Há, portanto, um número infinito de mundos possíveis nas ideias de Deus, mas apenas um
veio à existência. Deus, que podia realizar uma infinidade de mundos possíveis, realizou o
melhor dos mundos. “Melhor” significa, neste contexto, “o mais perfeito possível”.
Qual é, então, a razão suficiente para que Deus tivesse criado este mundo? Deus criou este
mundo, e não um outro diferente, porque este é melhor de todos os mundos possíveis.
Qualquer outro mundo seria inconsistente com a perfeição de Deus.

Além disso, Leibniz considera que no melhor dos mundos existem males, mas que não há
nele males gratuitos.

Este filósofo divide o mal em três tipos: o mal metafísico, que consiste na mera imperfeição,
o mal físico, que consiste no sofrimento, e o mal moral, que consiste no pecado.

O mal metafísico - que Leibniz viu como a derradeira fonte da qual derivam os outros males -
consiste na imperfeição das coisas criadas, dotadas ou não de inteligência. O facto de as
coisas terem sido criadas determina-lhes limites. Apenas Deus é infinito, perfeito e completo.
Leibniz defende que Deus não poderia dar tudo à criatura sem fazer dela um Deus. Por isso,
deve haver diferentes graus na perfeição das coisas e limitações de todo o tipo.

Em relação ao mal físico, Deus quer esse mal muitas vezes como uma pena (castigo ou
punição) decorrente da culpa, e também para prevenir males maiores ou obter maiores bens.
Além disso, o mal físico serve frequentemente para melhor saborear ou apreciar o bem e, por
vezes, contribui para uma maior perfeição daquele que o sofre.

Quando ao mal moral, podemos dizer que Deus permite o pecado, mas não é responsável por
ele. O mal moral é originado pelo exercício do livre-arbítrio. Para Leibniz, é preferível um
mundo onde haja criaturas com livre-arbítrio, apesar do mal que daí possa resultar, do que um
mundo sem mal moral nem livre-arbítrio.

O mal moral, o mal físico e o mal metafísico fazem, portanto, parte da ordem do mundo. A
ocorrência de certos males no mundo pode ser necessária para se obterem bens maiores, que
superam esses males.

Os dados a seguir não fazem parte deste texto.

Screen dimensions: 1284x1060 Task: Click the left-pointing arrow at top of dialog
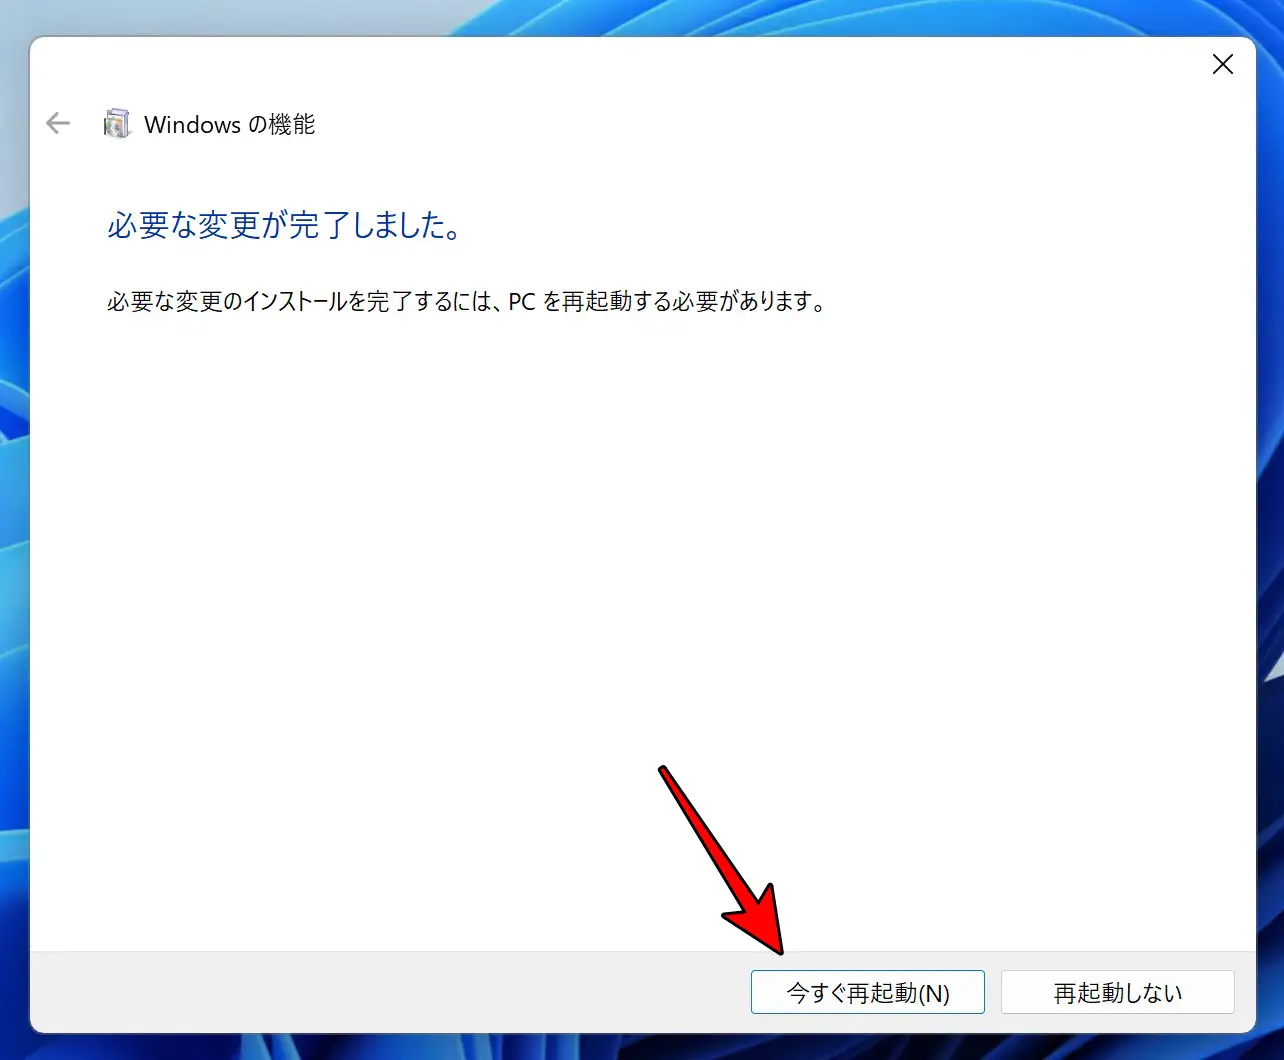[57, 123]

Num exemplo apresentado por Leibniz, um general do exército
preferirá uma grande vitória com uma lesão leve do que uma situação sem lesão e sem
vitória. Uma imperfeição na parte pode ser necessária para a perfeição no todo.

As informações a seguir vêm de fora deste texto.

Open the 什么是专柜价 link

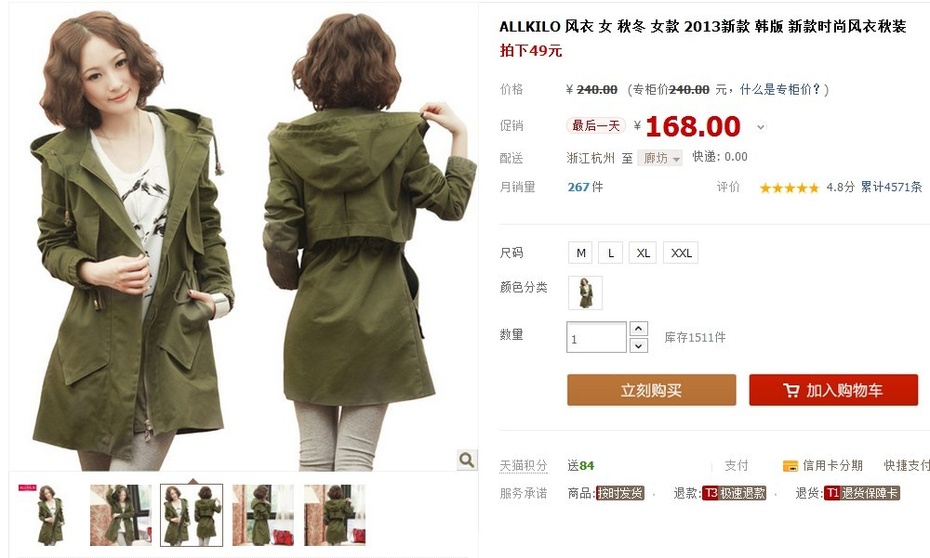tap(780, 90)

Não existem males gratuitos, os males que nos parecem gratuitos (como o sofrimento do
corço) não o são efetivamente. Trata-se, antes, de componentes fundamentais de bens
maiores que Deus criou.

Podemos então sintetizar o argumento de Leibniz da seguinte forma:

Deus criou, de entre infinitos mundos possíveis, o melhor de todos.


No melhor de todos os mundos possíveis existem males, mas não males gratuitos.
Logo, Deus permite o mal, não existindo males gratuitos.

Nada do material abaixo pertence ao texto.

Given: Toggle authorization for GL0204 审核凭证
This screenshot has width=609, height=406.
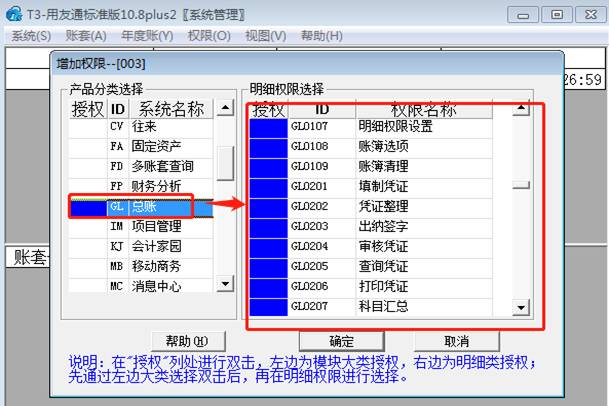Looking at the screenshot, I should click(267, 246).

Críticas ao argumento de Leibniz

 É discutível a ideia de que o mal físico é um castigo pelo mal moral. De facto - pelo
menos se apenas considerarmos esta vida que vivemos -, nem todos os seres humanos
são castigados pelos males que praticaram. Além disso, o mal físico atinge tanto as
pessoas perversas como as pessoas virtuosas e, muitas vezes, mais estas do que
aquelas.
 Admitindo que temos efetivamente livre-arbítrio, podemos pôr em causa a ideia de
que um mundo com livre-arbítrio e a possibilidade do mal moral é preferível a um
mundo sem livre-arbítrio nem más ações. Com efeito, o sofrimento decorrente da
maldade humana pode ser tao terrível que muitas pessoas preferiam, em vez de ter de
passar por tal sofrimento, que toda a gente tivesse sido pré-programada para só
praticar o bem. Deus poderia, inclusive, ter criado estes seres pré-programados de tal
modo que eles acreditassem possuir livre-arbítrio e, assim, usufruíssem de todos os
benefícios que essa crença lhes traria, sem terem nenhuma das desvantagens.
 A resposta de Leibniz ao problema do mal parece ser arbitrária. Perante a existência
de males aparentemente gratuitos (como casos de sofrimento extremo), Leibniz
limitar-se-á a dizer que esses males são componentes fundamentais de bens maiores
que Deus criou – e que não sabemos que bens são esses porque somos limitados. No
entanto, surge aqui uma dificuldade muito séria: se somos limitados para saber que
bens maiores são esses que superam e dão sentido aos males aparentemente gratuitos,
também somos limitados para saber, por exemplo, se Deus existe ou não, ou para
saber se, existindo, ele criou o melhor dos mundos.